I originally posted this in Alternation's thread:
You had mentioned in my thread that what you're doing and what I'm doing are about the same. While the vertical approach is similar, our systems have a lot of differences. Chief among these is that in the round cylinder of the design I'm working on, there will be no relatively dark spots in corners, or at either end. The reason for this is that your bulbs are stationary at a set distance from the canopy- far enough that stationary bulbs won't burn the plants. By contrast, my bulb is closer to the trellis, it is the same distance to all parts of the trellis- being round- and it is positioned close enough that if the light mover fails, the light will likely burn plants.
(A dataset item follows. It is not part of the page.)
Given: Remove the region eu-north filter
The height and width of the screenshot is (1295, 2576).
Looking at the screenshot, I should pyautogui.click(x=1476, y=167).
I'm not going to say what mine will produce, since i haven't done any runs with it yet. Therefore mine is not 'better', just 'different.' Have you done an exact count of the square footage of canopy space in your design? This became a critical measurement for my design; setting the desired distance between bulb and trellis also dictated the overall diameter. To be more specific:
24" from bulb to trellis = diameter of 4', total area is pi x 4' = 12.5 feet by 4 feet tall = 50 sq ft
21" from bulb to trellis = diameter of 3.5', total area is pi x 3.5' = 11 feet, by 4 feet tall = 44 sq ft
18" from bulb to trellis = diameter of 3', total area is pi x 3' = 9.4 feet by 4 feet tall = 37 sq ft
I chose the middle option since I'm designing the whole thing around the light mover; too close if the bulb doesn't move, but big enough for good growing space.